>> start Text provided
Q&A: XKCD Comic Strip Creator Randall Munroe on His New Book and Drawing Humor From STEM’s Absurdist Extremes

Cartoonist and best-selling author Randall Munroe offers up absurd but well-sourced scientific advice

6 min read

The cover of Randall Munroe's book How To: Absurd Scientific Advice for Common Real-World Problems.
Book cover: Riverhead Books

The guy who draws those comic strips with stick figures is actually a very capable and talented artist. Physics equations are the surefire road to absurdist humor. It only takes the 1,000 most common words to sell a million books. These are some of the contradictions one grows accustomed to in Randall Munroe’s world.

Munroe, who is the author of two best-selling books What If? and Thing Explainer and has gained Internet celebrity for his incisive XKCD comic strip, has a new book out this month called How To: Absurd Scientific Advice for Common Real-World Problems. In it, he offers hard-won advice in such essential matters as “How to build a lava moat” and “How to catch a drone with sports equipment.” (In the latter chapter, he enlists tennis star Serena Williams to knock a quadcopter out of the air using her powerhouse serves. It only took three tries.)

IEEE Spectrum spoke with Munroe in his fortress of solitude somewhere in Massachusetts. (This interview transcript has been edited.)

Spectrum: Boundaries seem important to your humor—finding them, exploring them, defying them.

Munroe: I was always the kid who, when I played a car racing game, and I’d see cool mountains on the horizon, I’d want to go off the track to get closer to them. You of course run into an invisible wall almost immediately. Games have gotten more sophisticated about that over the years. But I really like any story or any kind of exploration where you get to discover that the world is much bigger than you thought. Some of my favorite (XKCD) comics have been ones where I’ve taken something familiar and gotten to extend it beyond the bounds of where you think it can go.

You were a physics major in college, right?

I had a physics major with a math and computer science minor.

Were you much of a doodler as a student?

That’s actually how I got started doing XKCD. A lot of the early strips I posted were just scans of things from my notebook. I’d post them to share with friends, because the notebooks were falling apart. But then they started getting passed around. So I said, “Well, if you like these things, I can draw more.”
>> end Text provided
>> start Listed entries
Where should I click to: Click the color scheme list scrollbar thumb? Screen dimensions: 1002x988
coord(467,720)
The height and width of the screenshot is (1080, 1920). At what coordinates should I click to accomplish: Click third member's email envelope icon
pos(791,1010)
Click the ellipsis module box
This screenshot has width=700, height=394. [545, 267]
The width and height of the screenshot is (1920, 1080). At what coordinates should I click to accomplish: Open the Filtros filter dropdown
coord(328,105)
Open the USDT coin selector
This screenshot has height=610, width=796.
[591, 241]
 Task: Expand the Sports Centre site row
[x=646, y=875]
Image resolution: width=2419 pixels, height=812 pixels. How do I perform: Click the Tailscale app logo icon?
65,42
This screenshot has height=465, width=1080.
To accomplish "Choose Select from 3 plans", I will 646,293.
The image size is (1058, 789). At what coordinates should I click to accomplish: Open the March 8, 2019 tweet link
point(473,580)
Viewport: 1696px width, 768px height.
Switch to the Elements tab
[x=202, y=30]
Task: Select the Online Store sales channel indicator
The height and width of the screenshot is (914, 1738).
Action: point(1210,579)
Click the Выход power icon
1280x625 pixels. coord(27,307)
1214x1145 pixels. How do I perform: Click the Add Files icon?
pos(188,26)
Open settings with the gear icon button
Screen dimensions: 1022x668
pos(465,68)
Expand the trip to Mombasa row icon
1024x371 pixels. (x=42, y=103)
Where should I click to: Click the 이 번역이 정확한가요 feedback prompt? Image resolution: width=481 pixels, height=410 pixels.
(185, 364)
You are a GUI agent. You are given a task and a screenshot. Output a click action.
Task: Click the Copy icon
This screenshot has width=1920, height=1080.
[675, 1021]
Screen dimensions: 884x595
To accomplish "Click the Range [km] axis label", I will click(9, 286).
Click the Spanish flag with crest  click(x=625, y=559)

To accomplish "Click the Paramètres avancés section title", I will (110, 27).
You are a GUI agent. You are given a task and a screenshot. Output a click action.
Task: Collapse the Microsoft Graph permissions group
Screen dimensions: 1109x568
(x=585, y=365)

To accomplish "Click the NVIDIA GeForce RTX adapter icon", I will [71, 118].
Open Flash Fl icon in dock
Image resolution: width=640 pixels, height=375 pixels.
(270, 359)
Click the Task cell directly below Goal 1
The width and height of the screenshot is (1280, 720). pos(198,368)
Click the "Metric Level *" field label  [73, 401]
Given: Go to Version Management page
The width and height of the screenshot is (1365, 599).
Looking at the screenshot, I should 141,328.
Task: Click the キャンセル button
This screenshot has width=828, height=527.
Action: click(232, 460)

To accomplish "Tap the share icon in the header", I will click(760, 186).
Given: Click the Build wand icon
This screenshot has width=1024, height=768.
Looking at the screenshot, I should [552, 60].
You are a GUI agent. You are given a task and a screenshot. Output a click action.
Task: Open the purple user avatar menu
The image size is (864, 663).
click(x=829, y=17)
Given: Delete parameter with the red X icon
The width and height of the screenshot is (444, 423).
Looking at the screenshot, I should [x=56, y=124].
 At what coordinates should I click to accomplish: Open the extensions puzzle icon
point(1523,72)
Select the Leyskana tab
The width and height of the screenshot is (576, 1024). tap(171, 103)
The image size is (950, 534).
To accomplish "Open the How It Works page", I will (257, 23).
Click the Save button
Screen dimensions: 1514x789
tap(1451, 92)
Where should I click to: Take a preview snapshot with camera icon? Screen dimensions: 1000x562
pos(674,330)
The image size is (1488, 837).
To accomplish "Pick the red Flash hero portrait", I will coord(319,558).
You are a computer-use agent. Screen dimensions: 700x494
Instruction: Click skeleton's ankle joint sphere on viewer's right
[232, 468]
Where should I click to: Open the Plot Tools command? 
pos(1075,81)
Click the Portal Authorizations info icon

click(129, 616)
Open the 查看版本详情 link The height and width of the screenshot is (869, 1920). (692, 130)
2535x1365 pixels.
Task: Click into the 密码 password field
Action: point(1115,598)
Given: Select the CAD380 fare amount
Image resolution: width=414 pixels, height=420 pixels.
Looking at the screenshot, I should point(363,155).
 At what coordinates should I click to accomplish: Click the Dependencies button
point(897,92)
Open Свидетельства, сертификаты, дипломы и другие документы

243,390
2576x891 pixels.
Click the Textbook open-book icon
>> end Listed entries
(Actions to take)
A: Condense the paragraph of the Munroe interview that begins "Munroe, who is the author of two best-selling books" into a short bulleted list that keeps its main facts.
B: According to the Munroe interview, how many tries did Serena Williams need to knock the quadcopter out of the air?
C: Please output the passage of the Munroe interview from "Q&A: XKCD Comic" up to and including "Randall Munroe’s world.", word for word.

(Expected responses)
A:
- Munroe wrote two best-selling books, What If? and Thing Explainer, and became known online for his XKCD comic strip.
- His new book this month is How To: Absurd Scientific Advice for Common Real-World Problems.
- It gives advice on matters such as "How to build a lava moat" and "How to catch a drone with sports equipment."
- In the drone chapter, tennis star Serena Williams knocks a quadcopter out of the air with her serves, taking three tries.

B: Three tries.

C:
Q&A: XKCD Comic Strip Creator Randall Munroe on His New Book and Drawing Humor From STEM’s Absurdist Extremes

Cartoonist and best-selling author Randall Munroe offers up absurd but well-sourced scientific advice

6 min read

The cover of Randall Munroe's book How To: Absurd Scientific Advice for Common Real-World Problems.
Book cover: Riverhead Books

The guy who draws those comic strips with stick figures is actually a very capable and talented artist. Physics equations are the surefire road to absurdist humor. It only takes the 1,000 most common words to sell a million books. These are some of the contradictions one grows accustomed to in Randall Munroe’s world.